Hi,
I have a doubt about how batches are selected in some situations.
Let say I defined a data loader with:
train_sampler = SubsetRandomSampler(indeces)
...
train_loader = torch.utils.data.DataLoader(train_data, batch_size = bs ,
sampler = train_sampler, num_workers = nw)
1. Dataloader Iterables
If I well understood at this point with Dataloader I wrap an iterable around the Dataset
to enable easy access to the samples; in particular due to SubsetRandomSampler
every time the iterable is called, the elements of train_sampler
are reshuffled and a new sequence of batches is defined.

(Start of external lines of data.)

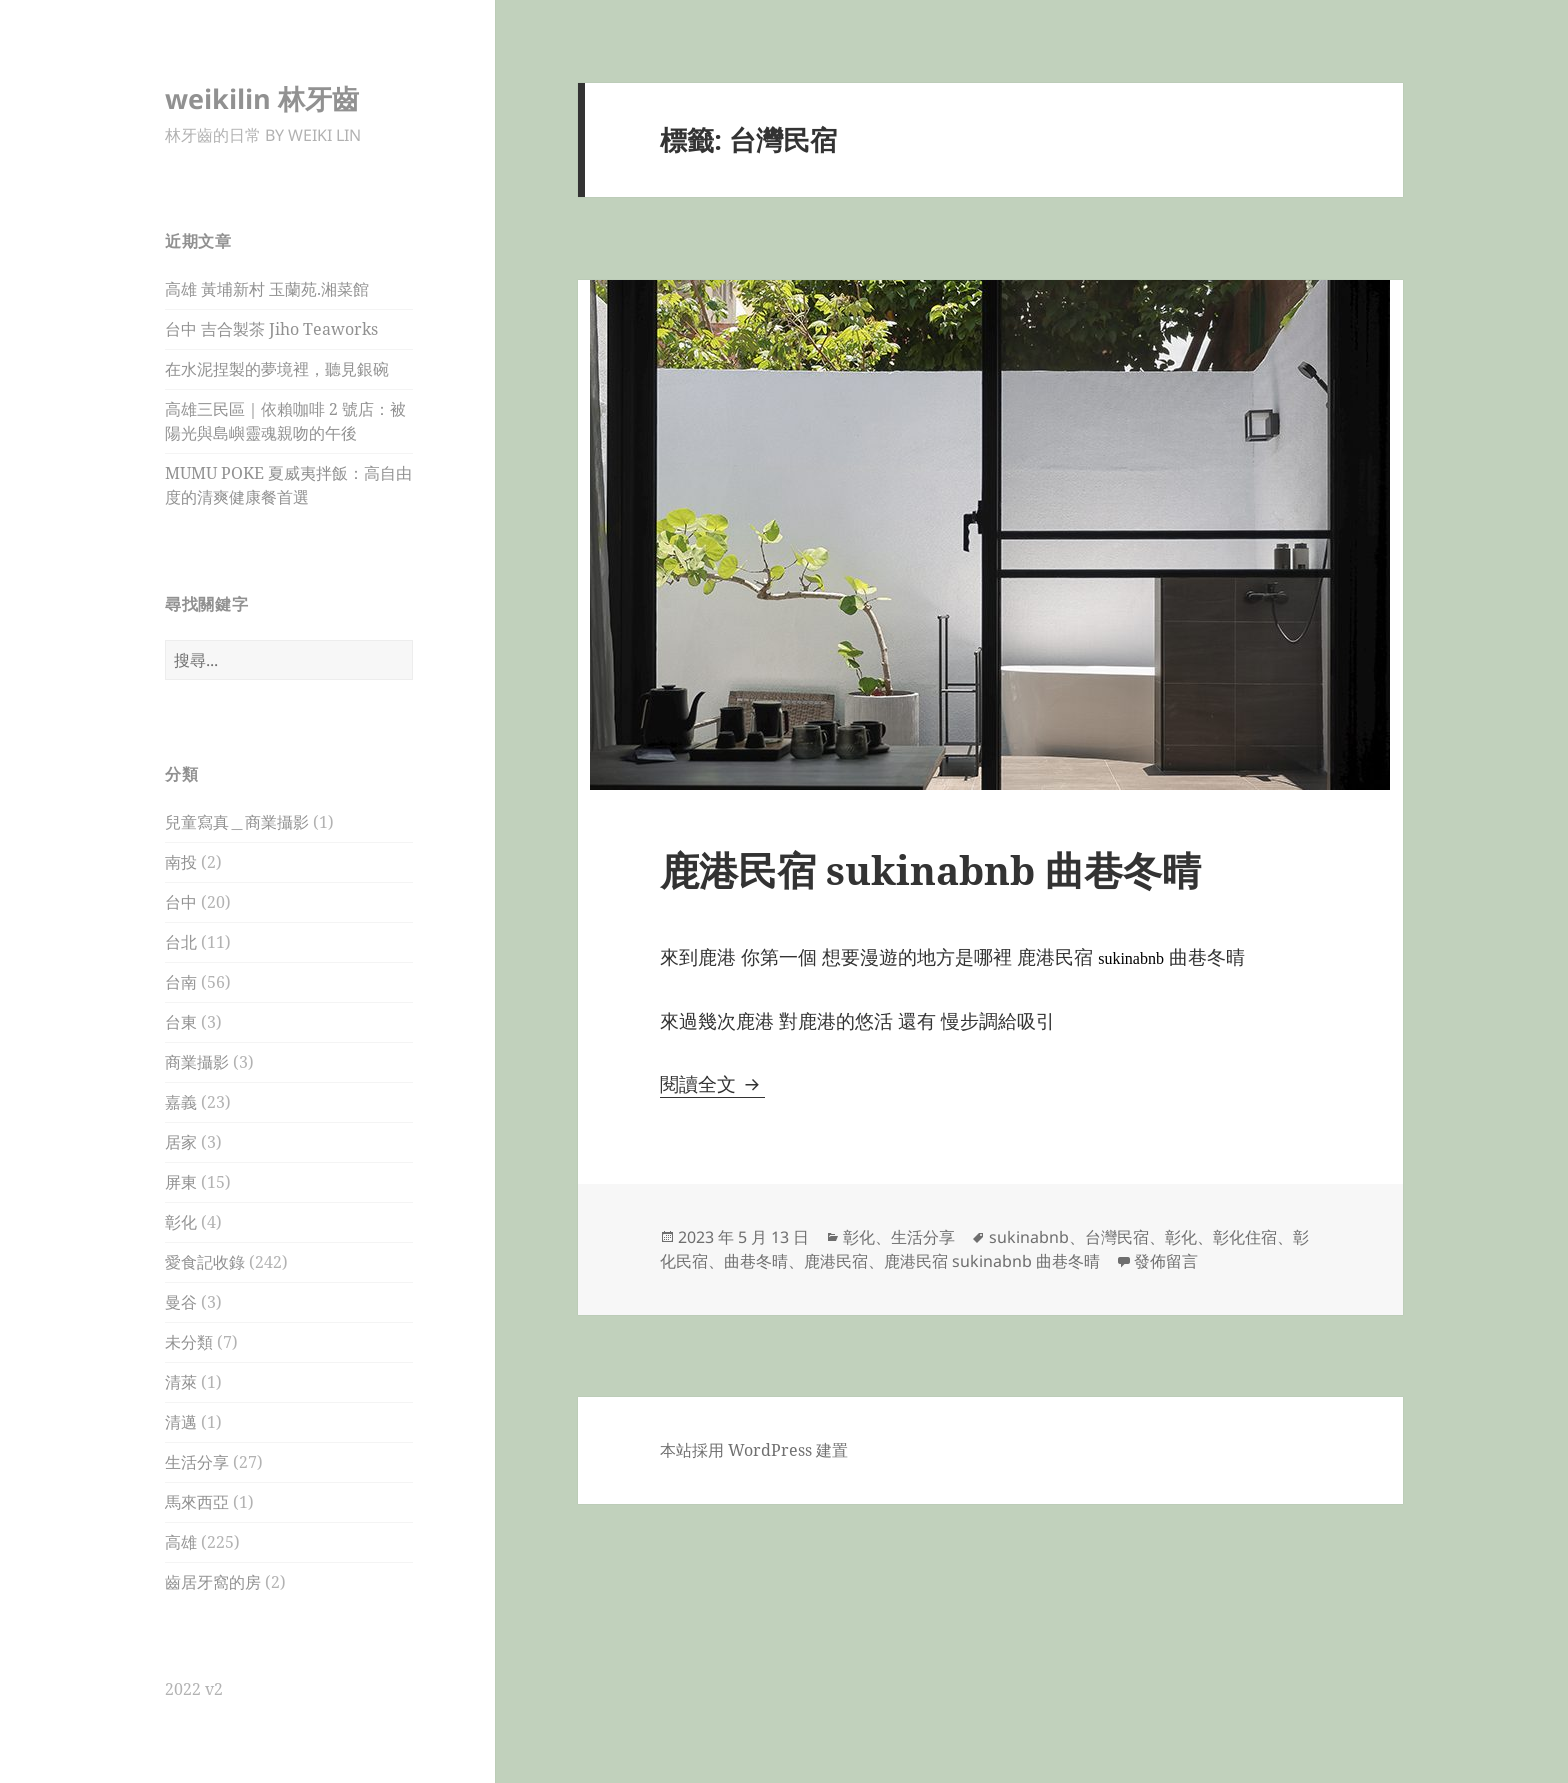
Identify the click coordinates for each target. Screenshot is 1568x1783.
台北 (181, 942)
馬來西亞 (197, 1502)
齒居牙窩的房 (213, 1582)
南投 (181, 862)
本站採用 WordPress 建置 (754, 1450)
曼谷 (181, 1302)
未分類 (189, 1342)
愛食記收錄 (205, 1262)
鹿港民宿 (836, 1261)
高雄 (181, 1542)
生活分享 (197, 1462)
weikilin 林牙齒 (262, 98)
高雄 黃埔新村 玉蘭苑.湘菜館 (267, 289)
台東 (181, 1022)
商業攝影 (197, 1062)
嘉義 (181, 1102)
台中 (181, 902)
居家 (181, 1142)
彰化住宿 (1245, 1237)
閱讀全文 (712, 1084)
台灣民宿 (1117, 1237)
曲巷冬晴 (756, 1261)
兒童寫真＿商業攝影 (237, 822)
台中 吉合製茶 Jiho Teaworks (271, 329)
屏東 (181, 1182)
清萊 (181, 1382)
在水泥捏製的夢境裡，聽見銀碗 (277, 369)
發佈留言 (1166, 1261)
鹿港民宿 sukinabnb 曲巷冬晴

If I’d have used SequentialSampler
to define the sampler, every time I’d get the same sequence:
- Have I understood well this?
.
2. Iter() and next(): sequence of batches
Now If I write:
for data,label in train_loader:
#do stuff
It calls the __iter__()
method on the iterable, and then calls __next__()
on the returned iterator until it reaches the end of the iterator. It then raises a stopIteration
and the loop stops. (see source)
In other words it should be equivalent to:
iterable = iter(train_loader)
try:
img, lab = next(iterable)
#do stuff
where the line iterable = iter(train_loader)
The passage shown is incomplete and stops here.